(Recorded data)
--- --- ---
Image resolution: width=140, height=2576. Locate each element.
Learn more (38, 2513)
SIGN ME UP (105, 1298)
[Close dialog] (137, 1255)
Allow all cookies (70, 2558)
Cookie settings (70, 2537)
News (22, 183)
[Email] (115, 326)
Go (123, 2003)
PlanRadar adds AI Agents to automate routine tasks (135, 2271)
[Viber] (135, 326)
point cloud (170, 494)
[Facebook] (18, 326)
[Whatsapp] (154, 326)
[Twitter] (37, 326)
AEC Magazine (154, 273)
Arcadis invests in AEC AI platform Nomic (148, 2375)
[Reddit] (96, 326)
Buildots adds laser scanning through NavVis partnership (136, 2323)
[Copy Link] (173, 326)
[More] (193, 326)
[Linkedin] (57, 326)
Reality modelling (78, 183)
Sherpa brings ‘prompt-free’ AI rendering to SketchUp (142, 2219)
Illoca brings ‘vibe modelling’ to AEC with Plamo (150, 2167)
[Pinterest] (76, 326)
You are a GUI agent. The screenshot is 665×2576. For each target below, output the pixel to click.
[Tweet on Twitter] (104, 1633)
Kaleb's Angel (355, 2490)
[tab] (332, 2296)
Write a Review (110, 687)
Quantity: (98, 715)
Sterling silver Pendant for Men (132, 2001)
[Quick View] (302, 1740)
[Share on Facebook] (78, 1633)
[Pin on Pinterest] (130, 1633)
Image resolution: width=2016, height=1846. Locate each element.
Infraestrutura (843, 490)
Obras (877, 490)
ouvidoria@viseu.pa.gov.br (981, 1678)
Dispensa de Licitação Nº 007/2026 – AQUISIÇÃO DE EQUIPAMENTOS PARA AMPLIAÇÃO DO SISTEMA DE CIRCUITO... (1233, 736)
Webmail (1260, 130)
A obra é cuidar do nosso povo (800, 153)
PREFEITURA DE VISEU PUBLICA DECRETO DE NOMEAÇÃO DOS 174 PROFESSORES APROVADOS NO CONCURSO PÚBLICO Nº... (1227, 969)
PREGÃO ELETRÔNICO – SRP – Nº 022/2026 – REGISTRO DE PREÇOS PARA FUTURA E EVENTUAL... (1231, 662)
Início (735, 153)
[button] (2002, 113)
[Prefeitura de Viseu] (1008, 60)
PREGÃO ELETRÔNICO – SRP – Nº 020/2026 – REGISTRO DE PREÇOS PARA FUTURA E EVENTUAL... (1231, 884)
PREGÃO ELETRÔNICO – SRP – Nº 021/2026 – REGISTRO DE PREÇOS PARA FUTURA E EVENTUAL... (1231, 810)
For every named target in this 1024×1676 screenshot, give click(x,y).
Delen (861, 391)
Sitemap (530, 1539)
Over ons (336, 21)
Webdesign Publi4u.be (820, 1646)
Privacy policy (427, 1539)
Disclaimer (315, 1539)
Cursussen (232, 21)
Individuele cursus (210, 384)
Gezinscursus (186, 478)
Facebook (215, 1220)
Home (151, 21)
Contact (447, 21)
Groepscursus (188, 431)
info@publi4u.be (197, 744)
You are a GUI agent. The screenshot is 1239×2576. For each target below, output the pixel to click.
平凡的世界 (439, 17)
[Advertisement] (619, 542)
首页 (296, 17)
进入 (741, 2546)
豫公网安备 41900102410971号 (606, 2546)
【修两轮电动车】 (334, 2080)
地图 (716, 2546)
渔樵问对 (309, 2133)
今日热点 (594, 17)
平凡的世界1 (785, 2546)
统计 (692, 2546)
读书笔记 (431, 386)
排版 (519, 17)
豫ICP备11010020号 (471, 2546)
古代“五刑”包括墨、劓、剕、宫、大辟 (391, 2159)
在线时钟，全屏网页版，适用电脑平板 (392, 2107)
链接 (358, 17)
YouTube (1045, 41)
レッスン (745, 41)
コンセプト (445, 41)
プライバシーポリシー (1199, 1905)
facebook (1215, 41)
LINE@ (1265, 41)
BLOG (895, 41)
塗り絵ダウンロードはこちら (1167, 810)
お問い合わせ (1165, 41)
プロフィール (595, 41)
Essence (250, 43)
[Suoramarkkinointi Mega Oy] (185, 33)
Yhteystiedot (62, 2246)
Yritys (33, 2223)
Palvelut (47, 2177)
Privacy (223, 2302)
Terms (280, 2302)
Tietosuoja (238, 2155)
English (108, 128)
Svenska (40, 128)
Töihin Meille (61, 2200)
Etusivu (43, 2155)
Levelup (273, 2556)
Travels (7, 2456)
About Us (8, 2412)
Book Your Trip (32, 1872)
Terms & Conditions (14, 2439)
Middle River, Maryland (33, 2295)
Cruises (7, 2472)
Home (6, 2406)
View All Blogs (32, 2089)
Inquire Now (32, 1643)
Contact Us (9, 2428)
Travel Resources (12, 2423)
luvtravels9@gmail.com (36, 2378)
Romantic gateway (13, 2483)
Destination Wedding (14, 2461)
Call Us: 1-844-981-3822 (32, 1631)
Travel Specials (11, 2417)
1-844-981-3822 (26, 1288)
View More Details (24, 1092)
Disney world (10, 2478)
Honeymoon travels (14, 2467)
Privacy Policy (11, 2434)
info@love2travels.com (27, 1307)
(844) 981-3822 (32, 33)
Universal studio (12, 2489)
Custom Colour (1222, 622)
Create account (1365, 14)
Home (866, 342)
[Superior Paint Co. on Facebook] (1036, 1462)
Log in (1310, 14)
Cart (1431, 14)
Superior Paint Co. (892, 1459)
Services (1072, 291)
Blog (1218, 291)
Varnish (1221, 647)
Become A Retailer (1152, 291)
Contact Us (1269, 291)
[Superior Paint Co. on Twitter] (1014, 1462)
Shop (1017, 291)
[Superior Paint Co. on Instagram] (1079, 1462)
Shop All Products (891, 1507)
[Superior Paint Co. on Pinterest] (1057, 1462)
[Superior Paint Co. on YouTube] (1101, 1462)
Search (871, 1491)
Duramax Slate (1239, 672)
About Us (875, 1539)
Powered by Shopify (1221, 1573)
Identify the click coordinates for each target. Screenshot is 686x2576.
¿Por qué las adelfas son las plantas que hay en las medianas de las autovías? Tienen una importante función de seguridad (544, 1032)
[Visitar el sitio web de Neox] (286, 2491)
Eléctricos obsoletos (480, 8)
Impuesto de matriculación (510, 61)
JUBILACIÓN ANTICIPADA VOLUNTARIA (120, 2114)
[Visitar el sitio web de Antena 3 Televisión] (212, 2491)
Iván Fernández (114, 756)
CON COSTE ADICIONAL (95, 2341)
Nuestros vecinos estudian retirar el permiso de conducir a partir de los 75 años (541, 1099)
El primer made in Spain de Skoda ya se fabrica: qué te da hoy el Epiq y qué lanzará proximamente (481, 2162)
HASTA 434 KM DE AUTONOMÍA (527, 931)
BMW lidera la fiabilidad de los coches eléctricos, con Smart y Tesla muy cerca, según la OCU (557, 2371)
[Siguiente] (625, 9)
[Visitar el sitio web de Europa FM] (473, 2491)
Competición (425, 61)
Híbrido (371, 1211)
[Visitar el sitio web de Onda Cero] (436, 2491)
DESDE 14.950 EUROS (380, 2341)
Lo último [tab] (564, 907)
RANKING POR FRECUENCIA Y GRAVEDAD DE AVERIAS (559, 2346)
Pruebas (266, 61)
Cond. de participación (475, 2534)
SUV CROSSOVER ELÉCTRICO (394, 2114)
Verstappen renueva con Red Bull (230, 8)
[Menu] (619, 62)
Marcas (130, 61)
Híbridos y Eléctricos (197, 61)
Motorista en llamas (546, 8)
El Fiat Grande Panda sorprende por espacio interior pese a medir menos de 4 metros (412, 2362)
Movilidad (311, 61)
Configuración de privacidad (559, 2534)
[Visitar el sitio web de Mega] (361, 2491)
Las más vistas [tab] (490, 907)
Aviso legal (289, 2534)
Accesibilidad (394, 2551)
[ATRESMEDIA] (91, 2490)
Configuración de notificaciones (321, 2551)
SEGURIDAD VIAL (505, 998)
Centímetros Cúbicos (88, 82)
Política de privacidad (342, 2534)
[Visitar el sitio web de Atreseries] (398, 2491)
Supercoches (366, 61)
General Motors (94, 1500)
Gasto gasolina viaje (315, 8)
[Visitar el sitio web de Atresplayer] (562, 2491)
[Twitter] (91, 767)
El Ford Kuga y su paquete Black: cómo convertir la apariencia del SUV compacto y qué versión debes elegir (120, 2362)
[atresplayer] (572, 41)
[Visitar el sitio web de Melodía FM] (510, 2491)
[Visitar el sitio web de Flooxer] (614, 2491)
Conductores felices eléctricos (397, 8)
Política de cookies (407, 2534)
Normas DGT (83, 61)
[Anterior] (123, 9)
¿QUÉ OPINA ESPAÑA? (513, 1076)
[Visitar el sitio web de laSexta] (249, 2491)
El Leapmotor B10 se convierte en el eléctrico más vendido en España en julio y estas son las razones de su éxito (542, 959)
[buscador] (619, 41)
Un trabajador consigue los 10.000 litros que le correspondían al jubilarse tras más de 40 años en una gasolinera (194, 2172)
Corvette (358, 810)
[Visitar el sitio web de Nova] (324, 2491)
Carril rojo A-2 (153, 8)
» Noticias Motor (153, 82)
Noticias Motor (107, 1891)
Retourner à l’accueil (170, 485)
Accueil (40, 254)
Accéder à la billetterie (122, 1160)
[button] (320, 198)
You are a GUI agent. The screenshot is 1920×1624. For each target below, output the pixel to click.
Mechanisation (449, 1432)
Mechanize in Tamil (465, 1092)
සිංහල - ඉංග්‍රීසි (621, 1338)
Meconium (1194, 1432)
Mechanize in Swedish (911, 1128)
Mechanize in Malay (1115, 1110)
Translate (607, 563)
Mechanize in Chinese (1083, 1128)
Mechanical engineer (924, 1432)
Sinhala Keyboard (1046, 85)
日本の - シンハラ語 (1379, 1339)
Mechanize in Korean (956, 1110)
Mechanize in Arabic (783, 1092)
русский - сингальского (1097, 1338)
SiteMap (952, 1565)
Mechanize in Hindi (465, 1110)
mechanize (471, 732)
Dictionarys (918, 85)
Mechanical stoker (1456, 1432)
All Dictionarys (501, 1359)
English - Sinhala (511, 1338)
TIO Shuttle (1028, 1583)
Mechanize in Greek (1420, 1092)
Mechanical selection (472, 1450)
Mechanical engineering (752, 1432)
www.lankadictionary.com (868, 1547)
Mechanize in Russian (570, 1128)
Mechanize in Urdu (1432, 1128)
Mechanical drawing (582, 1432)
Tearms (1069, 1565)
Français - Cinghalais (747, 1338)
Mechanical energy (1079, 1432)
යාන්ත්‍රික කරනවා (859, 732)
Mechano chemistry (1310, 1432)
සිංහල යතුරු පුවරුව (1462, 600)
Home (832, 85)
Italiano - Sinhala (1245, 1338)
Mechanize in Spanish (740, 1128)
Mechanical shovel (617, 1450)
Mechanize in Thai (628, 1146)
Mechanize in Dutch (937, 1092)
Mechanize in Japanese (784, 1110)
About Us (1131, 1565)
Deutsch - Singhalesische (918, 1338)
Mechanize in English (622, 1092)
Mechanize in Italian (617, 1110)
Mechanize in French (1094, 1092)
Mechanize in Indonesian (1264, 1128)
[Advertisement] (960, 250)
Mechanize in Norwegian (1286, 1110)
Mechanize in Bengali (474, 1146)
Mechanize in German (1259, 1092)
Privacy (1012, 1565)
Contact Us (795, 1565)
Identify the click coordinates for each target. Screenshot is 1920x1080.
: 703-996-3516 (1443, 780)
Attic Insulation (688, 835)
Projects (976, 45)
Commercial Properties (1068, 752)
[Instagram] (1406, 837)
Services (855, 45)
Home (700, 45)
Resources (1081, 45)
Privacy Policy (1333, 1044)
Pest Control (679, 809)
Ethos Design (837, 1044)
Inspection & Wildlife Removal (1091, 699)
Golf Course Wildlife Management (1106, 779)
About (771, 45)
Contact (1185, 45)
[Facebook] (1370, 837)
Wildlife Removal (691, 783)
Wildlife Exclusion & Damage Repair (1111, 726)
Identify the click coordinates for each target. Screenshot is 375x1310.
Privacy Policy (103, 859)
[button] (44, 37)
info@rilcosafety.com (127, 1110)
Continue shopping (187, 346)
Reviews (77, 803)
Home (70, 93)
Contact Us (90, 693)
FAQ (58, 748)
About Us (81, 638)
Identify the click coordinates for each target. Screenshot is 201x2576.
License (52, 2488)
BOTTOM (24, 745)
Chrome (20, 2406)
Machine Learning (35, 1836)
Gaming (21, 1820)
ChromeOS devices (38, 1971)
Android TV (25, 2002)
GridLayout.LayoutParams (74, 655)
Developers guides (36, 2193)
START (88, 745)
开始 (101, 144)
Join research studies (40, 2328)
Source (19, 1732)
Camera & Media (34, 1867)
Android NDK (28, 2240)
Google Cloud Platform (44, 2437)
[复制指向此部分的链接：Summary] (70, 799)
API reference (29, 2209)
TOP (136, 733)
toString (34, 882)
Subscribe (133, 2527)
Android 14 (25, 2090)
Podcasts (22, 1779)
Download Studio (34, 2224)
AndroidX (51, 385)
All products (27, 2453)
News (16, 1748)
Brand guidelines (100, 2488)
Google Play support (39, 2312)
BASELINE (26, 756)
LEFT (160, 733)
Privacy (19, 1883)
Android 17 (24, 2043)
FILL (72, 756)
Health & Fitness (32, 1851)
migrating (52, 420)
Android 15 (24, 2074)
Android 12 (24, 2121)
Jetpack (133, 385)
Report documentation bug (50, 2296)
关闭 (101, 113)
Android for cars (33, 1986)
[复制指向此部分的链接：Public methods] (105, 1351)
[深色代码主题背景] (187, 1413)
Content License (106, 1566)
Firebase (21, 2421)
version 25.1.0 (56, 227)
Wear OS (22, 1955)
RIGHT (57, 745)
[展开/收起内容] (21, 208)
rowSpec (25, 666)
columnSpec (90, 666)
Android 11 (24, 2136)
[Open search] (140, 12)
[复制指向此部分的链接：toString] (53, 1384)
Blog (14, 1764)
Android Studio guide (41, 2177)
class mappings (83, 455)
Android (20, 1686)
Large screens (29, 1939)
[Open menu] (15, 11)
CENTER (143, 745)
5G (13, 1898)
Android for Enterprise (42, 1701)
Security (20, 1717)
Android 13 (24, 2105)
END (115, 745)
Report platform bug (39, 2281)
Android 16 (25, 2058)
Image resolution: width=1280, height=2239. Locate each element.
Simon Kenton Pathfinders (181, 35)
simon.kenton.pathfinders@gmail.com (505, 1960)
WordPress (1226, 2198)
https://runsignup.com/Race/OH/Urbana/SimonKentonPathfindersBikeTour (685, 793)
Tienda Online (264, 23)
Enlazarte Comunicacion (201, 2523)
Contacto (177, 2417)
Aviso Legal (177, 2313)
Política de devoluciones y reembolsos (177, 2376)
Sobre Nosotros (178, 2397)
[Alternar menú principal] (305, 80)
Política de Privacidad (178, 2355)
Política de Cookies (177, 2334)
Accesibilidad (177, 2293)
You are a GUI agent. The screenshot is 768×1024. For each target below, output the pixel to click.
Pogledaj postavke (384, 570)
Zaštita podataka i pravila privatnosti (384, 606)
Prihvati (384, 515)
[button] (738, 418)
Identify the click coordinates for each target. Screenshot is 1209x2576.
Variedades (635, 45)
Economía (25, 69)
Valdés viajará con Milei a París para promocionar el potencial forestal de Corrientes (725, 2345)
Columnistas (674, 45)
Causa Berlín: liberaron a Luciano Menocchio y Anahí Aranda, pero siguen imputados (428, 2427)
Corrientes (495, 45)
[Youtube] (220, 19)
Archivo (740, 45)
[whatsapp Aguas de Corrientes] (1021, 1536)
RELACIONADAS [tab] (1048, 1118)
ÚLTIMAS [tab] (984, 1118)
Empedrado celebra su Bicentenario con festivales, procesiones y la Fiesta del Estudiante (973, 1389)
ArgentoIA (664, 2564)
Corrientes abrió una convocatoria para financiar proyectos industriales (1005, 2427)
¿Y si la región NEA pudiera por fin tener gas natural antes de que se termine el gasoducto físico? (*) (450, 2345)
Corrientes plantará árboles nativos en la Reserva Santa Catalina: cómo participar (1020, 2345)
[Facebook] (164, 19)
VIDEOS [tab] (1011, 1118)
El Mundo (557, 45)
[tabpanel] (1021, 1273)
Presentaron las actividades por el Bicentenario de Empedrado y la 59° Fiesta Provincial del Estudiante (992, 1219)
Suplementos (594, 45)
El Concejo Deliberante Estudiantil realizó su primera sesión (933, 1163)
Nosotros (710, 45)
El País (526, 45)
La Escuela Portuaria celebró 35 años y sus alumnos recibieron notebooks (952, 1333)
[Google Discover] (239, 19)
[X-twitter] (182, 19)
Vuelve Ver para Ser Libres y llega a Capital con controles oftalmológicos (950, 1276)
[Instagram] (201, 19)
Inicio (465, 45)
--- --- ---
▶ _Your task_
Copy the lines that hold the word "Image". Take them from the records above.

▶ _Exercise output_
Image resolution: width=140, height=2576. Locate each element.
Image resolution: width=2016, height=1846. Locate each element.
Image resolution: width=1280, height=2239. Locate each element.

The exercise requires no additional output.